Arlan: Cornell at Clarkson is on Friday and the Wisconsin versus Minnesota series doesn’t start until Saturday, so you could catch all three of those games with some air travel — no cloning required.

Goaltending figures to be huge for both Northeastern and New Hampshire, both this weekend and beyond. Sophomore Chloe Desjardins has played well for the Huskies with a .924 save percentage. However, that’s not quite at the level of Florence Schelling, who could singlehandedly wipe away Northeastern mistakes. Even with the addition of Paige Savage to complement Kendall Coyne, NU hasn’t presented quite as big a challenge as last season, when Schelling was the last line of defense. The goaltending for New Hampshire seems to be perpetually unresolved. There are four goalies on the roster, and Brian McCloskey went through all of them against Minnesota before settling on sophomore Moe Bradley. She had the strongest performance last weekend, turning back 39 of 43 shots faced, while none of the other three managed to post a save percentage of at least 80. But Bradley had only played 20 minutes before that, so I’m not sure what the next step is. Declare Bradley the hot hand and give her another start? Throw out Saturday’s showing and return to sophomore Jenn Gilligan, who had been playing well of late? Rotate in one of the rookies, Vilma Vaattovaara, who has gotten the majority of the minutes, or Marie-Eve Jean? I don’t know, but for UNH to continue to improve, it’s important that whatever plan is selected not be scrapped mid-game versus Northeastern on Saturday.

One team that we seldom discuss but can be found in the top 10 defensively is Syracuse. The Orange haven’t exactly faced offensive juggernauts, but nonetheless, they are seventh in scoring defense, and given Holy Cross is above them, we could essentially consider that to be sixth.
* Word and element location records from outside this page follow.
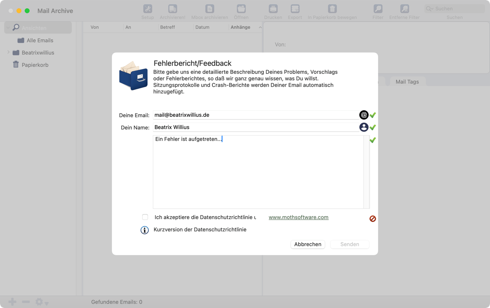This screenshot has height=308, width=490.
Task: Open the www.mothsoftware.com link
Action: pos(298,217)
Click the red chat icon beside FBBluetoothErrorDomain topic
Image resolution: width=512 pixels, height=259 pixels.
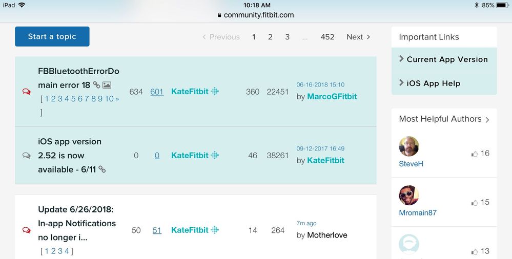coord(26,92)
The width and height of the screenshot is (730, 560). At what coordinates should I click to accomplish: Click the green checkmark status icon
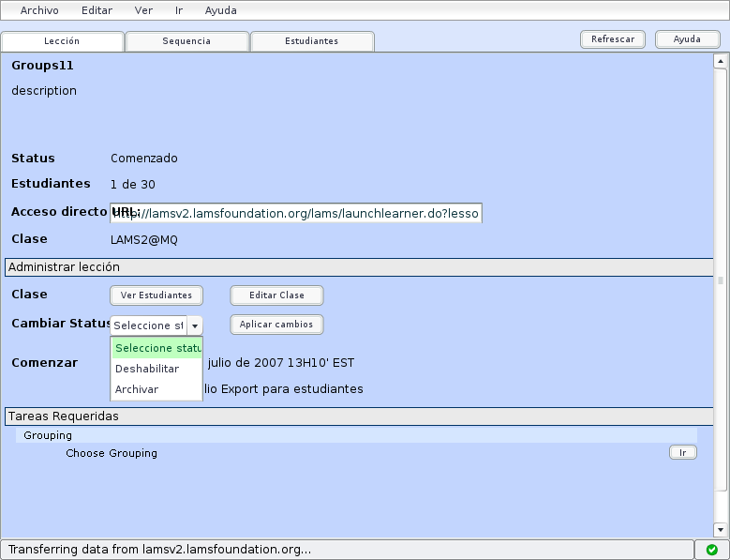711,550
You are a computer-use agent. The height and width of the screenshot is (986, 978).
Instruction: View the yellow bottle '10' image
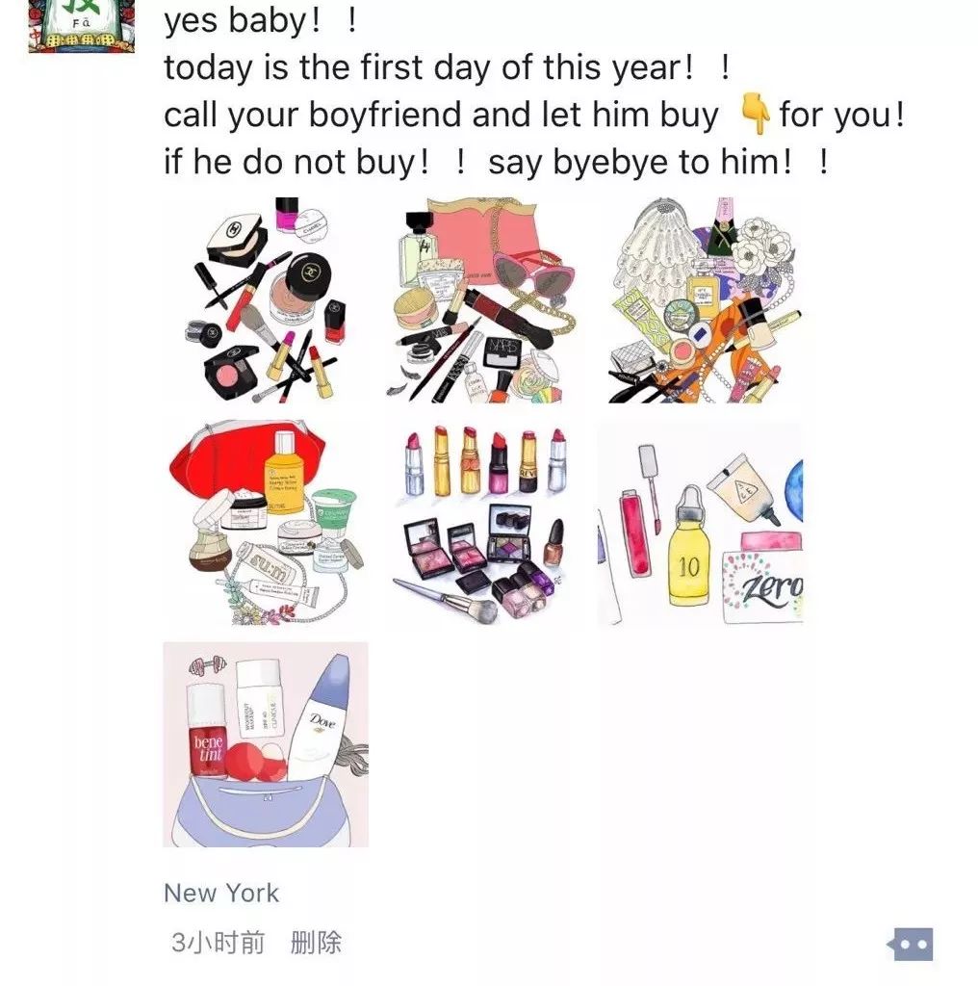pos(700,523)
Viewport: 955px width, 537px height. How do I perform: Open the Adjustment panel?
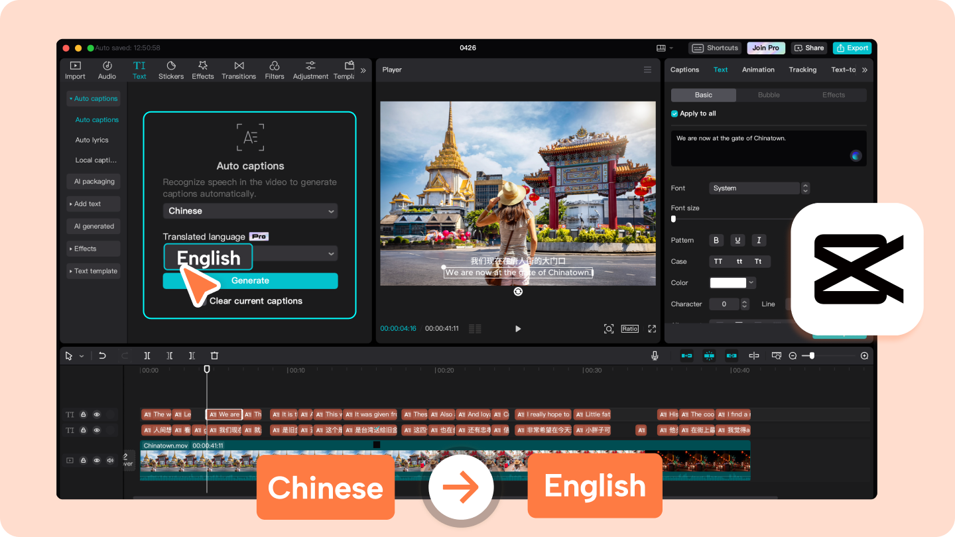(310, 70)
Syracuse uses a pair of juniors in net. Kallie Billadeau in particular has been playing well; she’s fifth nationally in save percentage at .946. Jenesica Drinkwater also turned in a shutout of RPI, and they are a big reason why Syracuse is three games above .500. Do we have to start looking at Paul Flanagan’s team as one that could push Robert Morris for second in the CHA, or will it fade as the schedule stiffens? The Orange host the Colonials this weekend before closing out the year with a home-and-home series with Clarkson.

Candace: I’m not ready to put Syracuse in the same conversation as Mercyhurst and Robert Morris. While the Orange are above .500, they have some strange results. They looked good in taking Quinnipiac to overtime and only losing by one goal to New Hampshire, but they also lost to Connecticut and Union, and played two overtime decisions against RIT. Home ice could be important for the Orange this weekend if they are to have a chance, especially since Robert Morris hasn’t played a home game since Oct. 20. The Colonials better come prepared this weekend, not overlook the Orange with a crucial series with Mercyhurst looming Dec. 7-8. The first half definitely has some interesting games to close out December!